(Stored records)
○ ○ ○

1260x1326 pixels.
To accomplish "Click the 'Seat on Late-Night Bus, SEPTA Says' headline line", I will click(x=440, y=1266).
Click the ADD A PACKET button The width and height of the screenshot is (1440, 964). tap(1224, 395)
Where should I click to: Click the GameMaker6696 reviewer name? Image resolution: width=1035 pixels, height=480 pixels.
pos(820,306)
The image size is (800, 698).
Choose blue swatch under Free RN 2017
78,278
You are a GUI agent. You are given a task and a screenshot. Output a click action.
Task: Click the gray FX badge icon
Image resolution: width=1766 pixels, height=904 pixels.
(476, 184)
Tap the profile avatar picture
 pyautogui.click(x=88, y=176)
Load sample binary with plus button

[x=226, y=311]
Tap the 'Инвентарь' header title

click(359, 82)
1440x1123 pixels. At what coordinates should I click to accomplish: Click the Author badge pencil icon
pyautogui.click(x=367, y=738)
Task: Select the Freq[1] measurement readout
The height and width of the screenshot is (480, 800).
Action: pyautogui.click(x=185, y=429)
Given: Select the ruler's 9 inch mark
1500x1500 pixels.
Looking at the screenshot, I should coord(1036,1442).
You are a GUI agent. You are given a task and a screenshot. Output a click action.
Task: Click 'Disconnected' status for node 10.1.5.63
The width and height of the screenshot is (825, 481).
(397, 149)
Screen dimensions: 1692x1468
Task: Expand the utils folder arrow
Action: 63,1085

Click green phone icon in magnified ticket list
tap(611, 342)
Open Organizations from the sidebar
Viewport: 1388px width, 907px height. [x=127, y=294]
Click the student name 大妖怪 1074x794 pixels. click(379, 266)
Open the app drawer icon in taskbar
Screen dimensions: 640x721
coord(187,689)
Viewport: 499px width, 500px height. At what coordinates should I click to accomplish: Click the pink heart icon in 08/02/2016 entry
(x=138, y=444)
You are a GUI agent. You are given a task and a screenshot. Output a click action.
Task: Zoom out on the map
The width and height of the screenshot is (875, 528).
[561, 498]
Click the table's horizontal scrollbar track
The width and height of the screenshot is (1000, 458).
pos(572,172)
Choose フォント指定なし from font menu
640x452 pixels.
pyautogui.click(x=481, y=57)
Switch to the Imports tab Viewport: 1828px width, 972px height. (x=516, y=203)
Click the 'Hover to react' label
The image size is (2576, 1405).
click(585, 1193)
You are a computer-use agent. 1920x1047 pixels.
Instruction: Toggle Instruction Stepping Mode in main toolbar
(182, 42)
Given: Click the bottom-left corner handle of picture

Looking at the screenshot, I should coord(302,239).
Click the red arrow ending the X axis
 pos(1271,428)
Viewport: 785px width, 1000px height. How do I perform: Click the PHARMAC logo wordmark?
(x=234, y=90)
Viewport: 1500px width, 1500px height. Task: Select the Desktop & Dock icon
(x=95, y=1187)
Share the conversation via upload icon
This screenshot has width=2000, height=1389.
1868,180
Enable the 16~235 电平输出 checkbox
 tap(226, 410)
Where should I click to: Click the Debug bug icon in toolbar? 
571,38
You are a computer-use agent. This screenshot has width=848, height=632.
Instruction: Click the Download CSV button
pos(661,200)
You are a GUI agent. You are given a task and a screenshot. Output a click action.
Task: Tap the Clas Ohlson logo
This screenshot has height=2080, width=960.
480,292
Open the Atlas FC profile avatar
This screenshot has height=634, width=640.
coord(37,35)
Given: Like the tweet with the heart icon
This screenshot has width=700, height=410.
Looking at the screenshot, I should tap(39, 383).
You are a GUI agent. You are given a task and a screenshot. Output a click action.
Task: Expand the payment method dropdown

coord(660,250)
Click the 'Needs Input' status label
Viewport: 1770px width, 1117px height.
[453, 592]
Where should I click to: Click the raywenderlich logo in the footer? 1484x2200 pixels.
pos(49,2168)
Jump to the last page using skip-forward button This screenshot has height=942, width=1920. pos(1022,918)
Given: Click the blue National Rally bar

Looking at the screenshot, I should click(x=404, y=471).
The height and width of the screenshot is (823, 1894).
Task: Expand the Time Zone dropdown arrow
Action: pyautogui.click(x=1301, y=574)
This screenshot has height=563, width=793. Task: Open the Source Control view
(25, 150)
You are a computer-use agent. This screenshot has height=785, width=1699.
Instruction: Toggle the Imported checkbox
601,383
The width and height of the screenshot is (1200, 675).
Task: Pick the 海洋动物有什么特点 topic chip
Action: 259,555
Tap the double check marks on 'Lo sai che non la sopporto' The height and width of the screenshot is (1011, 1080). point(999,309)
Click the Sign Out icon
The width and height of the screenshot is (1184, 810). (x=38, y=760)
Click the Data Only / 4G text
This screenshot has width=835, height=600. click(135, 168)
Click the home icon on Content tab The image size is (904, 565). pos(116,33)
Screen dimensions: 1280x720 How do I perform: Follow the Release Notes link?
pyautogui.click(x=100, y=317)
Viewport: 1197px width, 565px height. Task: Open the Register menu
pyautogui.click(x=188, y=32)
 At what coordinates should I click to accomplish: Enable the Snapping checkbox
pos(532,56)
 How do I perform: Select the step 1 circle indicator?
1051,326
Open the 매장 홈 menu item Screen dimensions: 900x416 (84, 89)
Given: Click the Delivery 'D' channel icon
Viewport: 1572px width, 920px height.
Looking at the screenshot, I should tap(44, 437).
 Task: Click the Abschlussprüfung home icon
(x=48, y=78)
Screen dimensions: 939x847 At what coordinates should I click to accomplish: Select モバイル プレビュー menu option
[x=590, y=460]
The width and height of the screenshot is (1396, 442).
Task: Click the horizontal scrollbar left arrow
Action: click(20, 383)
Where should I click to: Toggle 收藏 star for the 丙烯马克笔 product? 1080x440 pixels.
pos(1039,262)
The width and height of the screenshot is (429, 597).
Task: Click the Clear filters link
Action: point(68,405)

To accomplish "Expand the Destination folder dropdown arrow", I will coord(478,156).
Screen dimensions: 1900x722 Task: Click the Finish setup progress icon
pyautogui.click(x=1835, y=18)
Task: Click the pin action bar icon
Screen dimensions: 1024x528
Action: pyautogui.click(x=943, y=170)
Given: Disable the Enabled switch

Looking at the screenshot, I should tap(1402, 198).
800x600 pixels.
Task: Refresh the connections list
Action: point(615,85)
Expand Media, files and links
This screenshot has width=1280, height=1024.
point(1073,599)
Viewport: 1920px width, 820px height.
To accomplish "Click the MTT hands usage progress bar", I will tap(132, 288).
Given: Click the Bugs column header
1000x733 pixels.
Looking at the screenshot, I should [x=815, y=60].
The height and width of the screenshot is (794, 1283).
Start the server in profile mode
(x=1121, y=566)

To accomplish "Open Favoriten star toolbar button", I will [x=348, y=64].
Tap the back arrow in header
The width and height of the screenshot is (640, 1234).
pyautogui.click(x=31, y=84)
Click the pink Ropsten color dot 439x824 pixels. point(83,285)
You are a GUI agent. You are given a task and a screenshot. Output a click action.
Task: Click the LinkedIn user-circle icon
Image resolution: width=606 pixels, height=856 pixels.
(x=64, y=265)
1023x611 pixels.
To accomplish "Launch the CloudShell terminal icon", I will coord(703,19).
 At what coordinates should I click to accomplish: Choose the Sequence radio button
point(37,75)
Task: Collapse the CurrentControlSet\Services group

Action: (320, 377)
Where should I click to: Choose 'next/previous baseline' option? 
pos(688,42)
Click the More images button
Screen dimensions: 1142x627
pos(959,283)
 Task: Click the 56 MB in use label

○ ○ ○

Write out only the lines that run from the line containing "This screenshot has height=563, width=793." through the line containing "Viewport: 1920px width, 820px height.", both included, exactly as they appear above.

This screenshot has height=563, width=793. Task: Open the Source Control view
(25, 150)
You are a computer-use agent. This screenshot has height=785, width=1699.
Instruction: Toggle the Imported checkbox
601,383
The width and height of the screenshot is (1200, 675).
Task: Pick the 海洋动物有什么特点 topic chip
Action: 259,555
Tap the double check marks on 'Lo sai che non la sopporto' The height and width of the screenshot is (1011, 1080). point(999,309)
Click the Sign Out icon
The width and height of the screenshot is (1184, 810). (x=38, y=760)
Click the Data Only / 4G text
This screenshot has width=835, height=600. click(135, 168)
Click the home icon on Content tab The image size is (904, 565). pos(116,33)
Screen dimensions: 1280x720 How do I perform: Follow the Release Notes link?
pyautogui.click(x=100, y=317)
Viewport: 1197px width, 565px height. Task: Open the Register menu
pyautogui.click(x=188, y=32)
 At what coordinates should I click to accomplish: Enable the Snapping checkbox
pos(532,56)
 How do I perform: Select the step 1 circle indicator?
1051,326
Open the 매장 홈 menu item Screen dimensions: 900x416 (84, 89)
Given: Click the Delivery 'D' channel icon
Viewport: 1572px width, 920px height.
Looking at the screenshot, I should tap(44, 437).
 Task: Click the Abschlussprüfung home icon
(x=48, y=78)
Screen dimensions: 939x847 At what coordinates should I click to accomplish: Select モバイル プレビュー menu option
[x=590, y=460]
The width and height of the screenshot is (1396, 442).
Task: Click the horizontal scrollbar left arrow
Action: click(20, 383)
Where should I click to: Toggle 收藏 star for the 丙烯马克笔 product? 1080x440 pixels.
pos(1039,262)
The width and height of the screenshot is (429, 597).
Task: Click the Clear filters link
Action: point(68,405)

To accomplish "Expand the Destination folder dropdown arrow", I will coord(478,156).
Screen dimensions: 1900x722 Task: Click the Finish setup progress icon
pyautogui.click(x=1835, y=18)
Task: Click the pin action bar icon
Screen dimensions: 1024x528
Action: pyautogui.click(x=943, y=170)
Given: Disable the Enabled switch

Looking at the screenshot, I should tap(1402, 198).
800x600 pixels.
Task: Refresh the connections list
Action: point(615,85)
Expand Media, files and links
This screenshot has width=1280, height=1024.
point(1073,599)
Viewport: 1920px width, 820px height.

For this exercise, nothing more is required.